I think it's a U-shaped utility curve where abstract planning is on one side (your comment) and the chore implementation is on the other.

Your role is between the two: deciding on the architecture, writing the top-level types, deciding on the concrete system design.

And then AI tools help you zoom in and glue things together in an easily verifiable way.

I suspect that people who still haven't figured out how to make use of LLMs, assuming it's not just resentful performative complaining which it probably is, are expecting it to do it all. Which never seemed very engineer-minded.

You don’t empathize with the humane opinion “why bother?” I like to program so it resonates. I’m fortunate to enjoy my work so why would I want to stop doing what I enjoy?

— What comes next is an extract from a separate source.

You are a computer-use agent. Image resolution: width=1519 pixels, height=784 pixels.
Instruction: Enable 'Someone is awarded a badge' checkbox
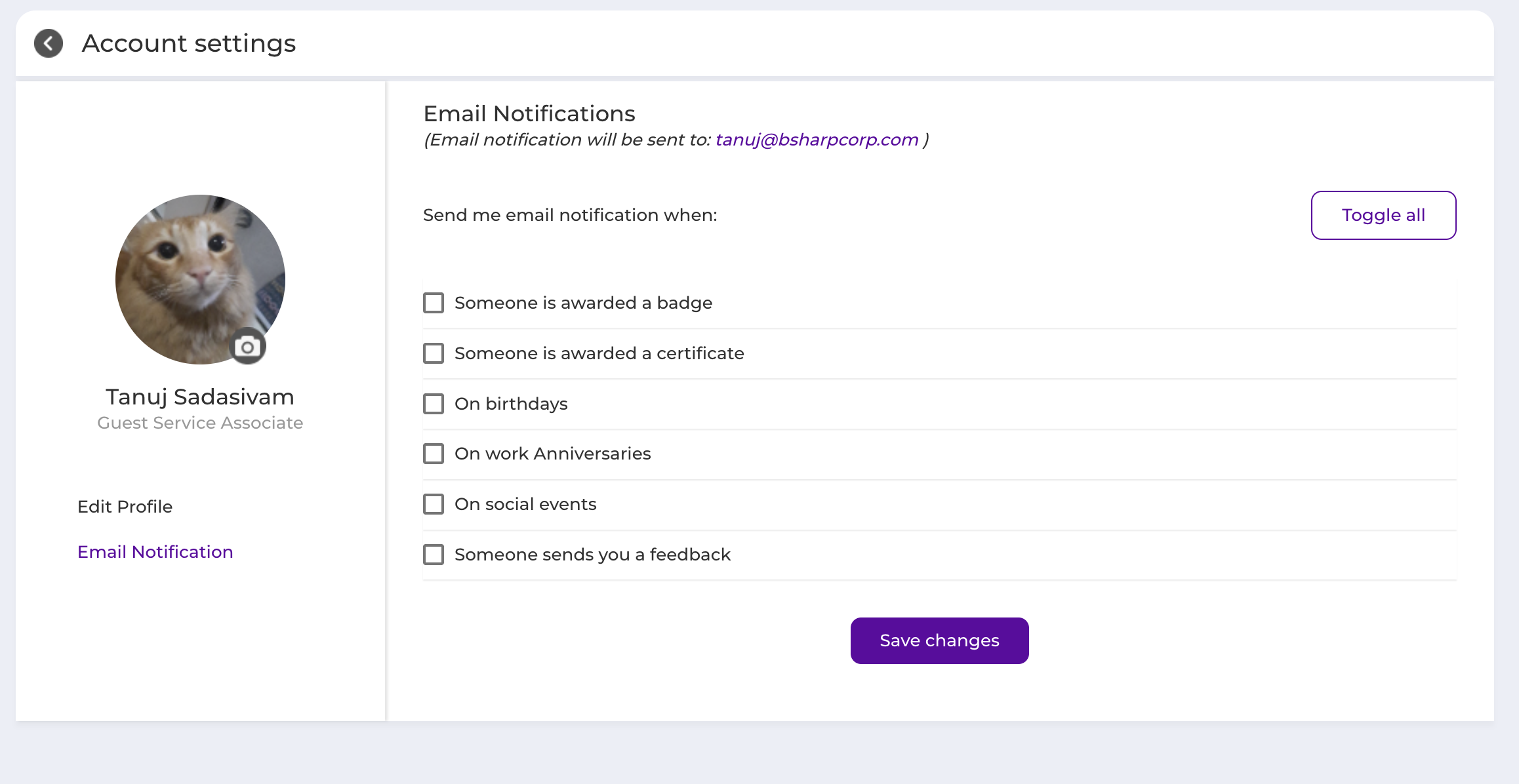click(434, 303)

  • Sure, don't use if you don't want to. I'm referring to versions of the claim I see around here like LLMs are useless. Being so uncurious as to refuse to figure out what a tool might be useful for is an anti-engineering mindset.

    Just like you should be able to say something positive about Javascript (async-everything instead of a bolted-on async subecosystem, event loop has its upsides, single-threaded has its upsides, has a first class promise, etc) even if you don't like using it.

    • As a counter argument, the replies I see that say LLMs are “useless” are saying they’re useless to the person attempting to use them.

      This can be a perfectly valid argument for many reasons. Their use case isn’t well documented, can’t be publicly disclosed, involves APIs that aren’t public, or are actual research and not summarizing printed research to name a few I’ve run into myself.

      This argument that “engineers are boring and afraid for their jobs” is ignoring the fact that these are usually professionals with years of experience in their fields and probably perfectly able to assess the usefulness of a tool for their purposes.